SECTION 2: INFORMATION WE COLLECT ABOUT YOU
Personal Data
As permitted by applicable law, we may collect, use, store
and transfer different kinds of Personal Data about you when you use our
services. We have grouped these into the following categories of Personal Data:
Identity Data such as first name, last name, Social Media
profile, username
Contact Data such as billing addresses, email addresses and
telephone numbers
Transaction Data such as details about payments to you and
details regarding offers you have signed up to or services that you have
subscribed to in relation to this Website
Technical Data such as your Device IDs, your login data,
access dates and times, browser type and version, device information, cookie
data, time zone setting and location, browser plug-in types and versions,
operating system and platform, and other technology on the devices you use to
access the Website
Profile Data such as your username, additional personal data
added to your account (e.g. your home address), preferences, orders made by
you,
Usage Data such as information about how you use our
Website, products and services
Marketing and Communications Data such as your preferences
in receiving marketing from us and our third-parties
We do not require any
special categories of personal data about you (e.g. religion, race, ethnic
origin, politics, genetics, health, sexual orientation). Please do not provide
this type of personal data to us.
Non-Personal Data
We also collect, use and share Aggregated Data such as
statistical or demographic data which does not directly or indirectly reveal
your identity. We use aggregate data for analysing our website usage, for
example, to calculate the percentage of users accessing a specific feature on
our website.
SECTION 3: HOW YOUR DATA IS COLLECTED
Directly
You may give us your identity, contact, financial, profile
data, and marketing and communications data by filling in a form or
corresponding with us by post, phone, e-mail or otherwise. This includes
Personal data you provide when you:
Create an account on our Website
Update your profile
Choose your marketing preferences for both email and push
notifications
Raise a ticket on the HelpDesk
Give us feedback
Speak with customer service
Request information be sent to you
Indirectly
We may collect your transaction data, technical data and
usage data when you interact with our Website. We collect this Personal and
Non-Personal Data by using cookies, server logs and other similar technologies.
We may receive this data from various third-parties such as analytics providers
or advertising networks.
We may also receive Technical Data and Usage Data about you
if you visit other websites employing our cookies or Tracking Technologies
(defined below). For more information regarding our use of Tracking Technologies,
please refer to Section 10: Cookies and Similar Technologies below.
SECTION 4: HOW WE USE YOUR DATA
We will only use your Personal Data where permitted by law.
The law on data protection sets out several different reasons for which a
company may collect and process your personal data, including:
Consent: In specific situations, we collect and process your
data with your consent. For example, when we rely on your consent to send you
direct marketing by email or via push notifications on your device. We collect
your consent when applicable laws require it (including but not limited to the
Privacy and Electronic Communications (EC Directive) Regulations 2003 & The
EU General Data Protection Regulation). Where we rely on your consent to use
your personal data, you have the right to withdraw your consent an anytime. You
can do this by contacting us at [email protected]. If you withdraw your
consent, we may not be able to provide certain products or services to you. We
will advise you if this is the case at the time you withdraw your consent.

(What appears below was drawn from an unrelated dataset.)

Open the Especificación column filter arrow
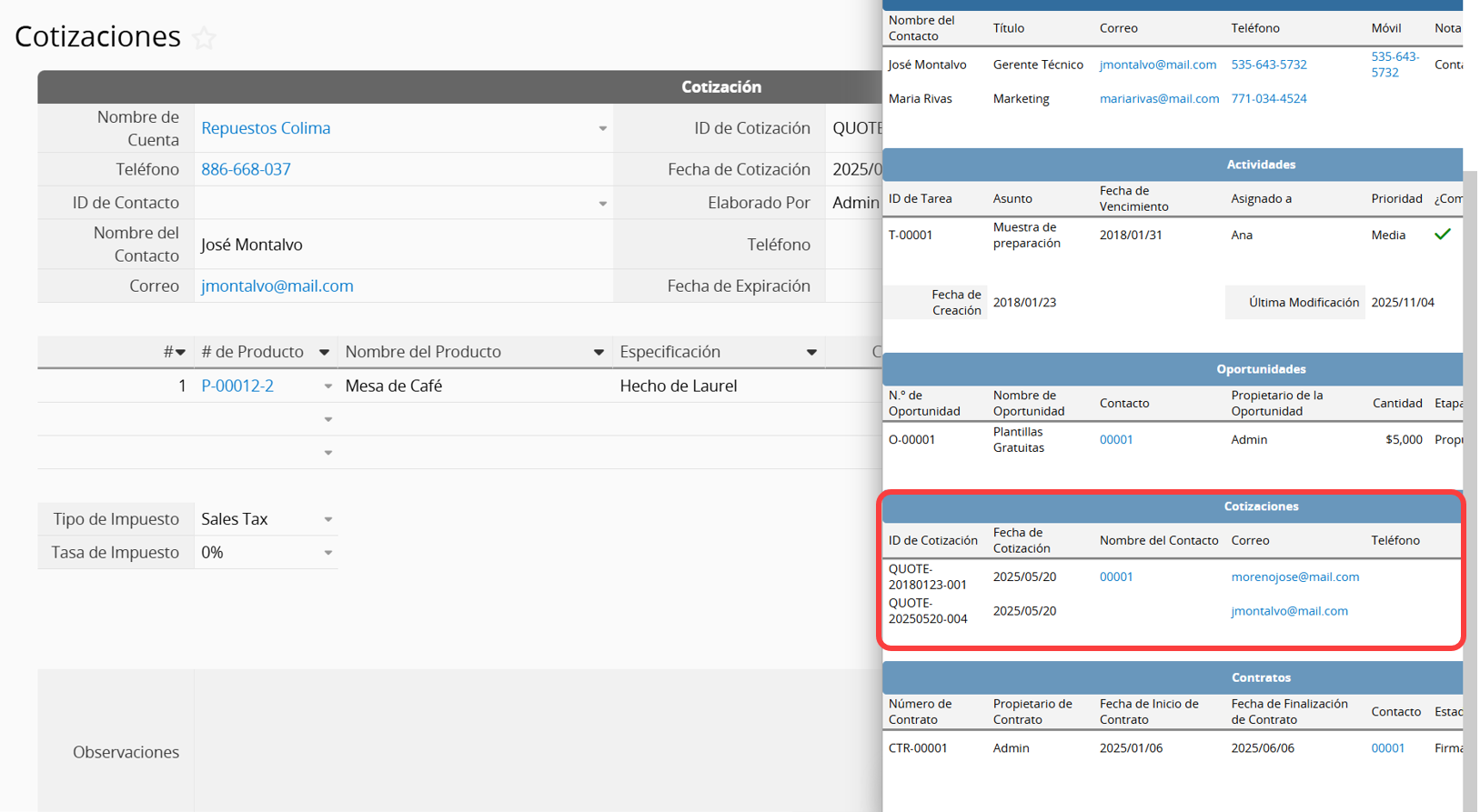 click(811, 353)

Performance of a Contract: In certain circumstances, we need
your personal data for the performance of a contract to which you are a party.

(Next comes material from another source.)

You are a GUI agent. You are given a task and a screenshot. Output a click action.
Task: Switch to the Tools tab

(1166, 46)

Legal Obligation: If the law requires us to, we may need to
collect and process your data. For example, we can pass on details of people
involved in fraud or other criminal activity.
Legitimate Interest: This is when we have an interest in
conducting and managing our business, to enable us to give you the best
experience when using the Website, products, and services. We make sure we
consider and balance any potential impact on you (both positive and negative)
and your rights before we process your personal data for our legitimate
interests. We do not use your personal data for activities where our interests
are overridden by the impact on you (unless we have your consent or are
otherwise required or permitted to by law).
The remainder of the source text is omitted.